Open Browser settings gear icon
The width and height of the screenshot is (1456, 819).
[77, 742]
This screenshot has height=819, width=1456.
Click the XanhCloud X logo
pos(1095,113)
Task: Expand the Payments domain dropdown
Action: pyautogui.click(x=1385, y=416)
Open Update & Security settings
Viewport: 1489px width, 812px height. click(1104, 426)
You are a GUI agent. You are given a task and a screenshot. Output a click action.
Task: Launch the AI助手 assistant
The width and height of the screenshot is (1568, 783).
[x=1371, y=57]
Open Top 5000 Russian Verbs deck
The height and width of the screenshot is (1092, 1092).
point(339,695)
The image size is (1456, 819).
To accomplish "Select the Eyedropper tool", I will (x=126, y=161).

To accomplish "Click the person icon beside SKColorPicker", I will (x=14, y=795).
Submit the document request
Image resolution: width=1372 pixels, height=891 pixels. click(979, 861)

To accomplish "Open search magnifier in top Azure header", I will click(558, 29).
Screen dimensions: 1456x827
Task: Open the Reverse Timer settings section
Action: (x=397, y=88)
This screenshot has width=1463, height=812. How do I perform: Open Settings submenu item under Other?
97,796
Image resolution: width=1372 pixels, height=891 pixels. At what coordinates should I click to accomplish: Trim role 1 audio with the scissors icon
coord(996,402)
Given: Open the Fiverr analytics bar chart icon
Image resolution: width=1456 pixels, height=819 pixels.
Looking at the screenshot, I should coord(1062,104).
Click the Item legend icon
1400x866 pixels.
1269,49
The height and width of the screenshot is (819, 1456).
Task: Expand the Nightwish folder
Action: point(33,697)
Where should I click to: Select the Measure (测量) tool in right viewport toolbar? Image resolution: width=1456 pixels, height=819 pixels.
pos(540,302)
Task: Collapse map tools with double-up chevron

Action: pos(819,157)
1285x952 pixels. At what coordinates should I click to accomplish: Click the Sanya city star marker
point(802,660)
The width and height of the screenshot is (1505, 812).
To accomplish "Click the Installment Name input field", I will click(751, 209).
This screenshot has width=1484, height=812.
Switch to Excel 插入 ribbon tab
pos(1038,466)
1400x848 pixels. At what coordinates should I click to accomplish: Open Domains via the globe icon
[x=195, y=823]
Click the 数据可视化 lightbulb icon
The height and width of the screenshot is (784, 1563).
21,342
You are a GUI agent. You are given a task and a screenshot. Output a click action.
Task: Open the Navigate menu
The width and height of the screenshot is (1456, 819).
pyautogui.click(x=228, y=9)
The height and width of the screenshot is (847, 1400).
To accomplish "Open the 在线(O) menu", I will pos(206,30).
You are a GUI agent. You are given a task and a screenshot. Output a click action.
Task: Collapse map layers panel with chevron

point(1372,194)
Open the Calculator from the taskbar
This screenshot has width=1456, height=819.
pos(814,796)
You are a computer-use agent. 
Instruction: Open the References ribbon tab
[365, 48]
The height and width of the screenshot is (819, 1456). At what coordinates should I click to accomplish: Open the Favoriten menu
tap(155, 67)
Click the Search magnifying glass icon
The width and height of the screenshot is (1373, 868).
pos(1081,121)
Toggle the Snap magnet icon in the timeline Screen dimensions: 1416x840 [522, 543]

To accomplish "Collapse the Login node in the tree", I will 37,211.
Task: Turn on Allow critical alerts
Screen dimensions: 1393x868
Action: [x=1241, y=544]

§ Brief: Out of the entries above, write out only the lines between the line holding "Where should I" and the line holding "You are a computer-use agent.", inclusive, each exactly as given.

§ Answer to this task:
Where should I click to: Select the Measure (测量) tool in right viewport toolbar? Image resolution: width=1456 pixels, height=819 pixels.
pos(540,302)
Task: Collapse map tools with double-up chevron

Action: pos(819,157)
1285x952 pixels. At what coordinates should I click to accomplish: Click the Sanya city star marker
point(802,660)
The width and height of the screenshot is (1505, 812).
To accomplish "Click the Installment Name input field", I will click(751, 209).
This screenshot has width=1484, height=812.
Switch to Excel 插入 ribbon tab
pos(1038,466)
1400x848 pixels. At what coordinates should I click to accomplish: Open Domains via the globe icon
[x=195, y=823]
Click the 数据可视化 lightbulb icon
The height and width of the screenshot is (784, 1563).
21,342
You are a GUI agent. You are given a task and a screenshot. Output a click action.
Task: Open the Navigate menu
The width and height of the screenshot is (1456, 819).
pyautogui.click(x=228, y=9)
The height and width of the screenshot is (847, 1400).
To accomplish "Open the 在线(O) menu", I will pos(206,30).
You are a GUI agent. You are given a task and a screenshot. Output a click action.
Task: Collapse map layers panel with chevron

point(1372,194)
Open the Calculator from the taskbar
This screenshot has width=1456, height=819.
pos(814,796)
You are a computer-use agent. 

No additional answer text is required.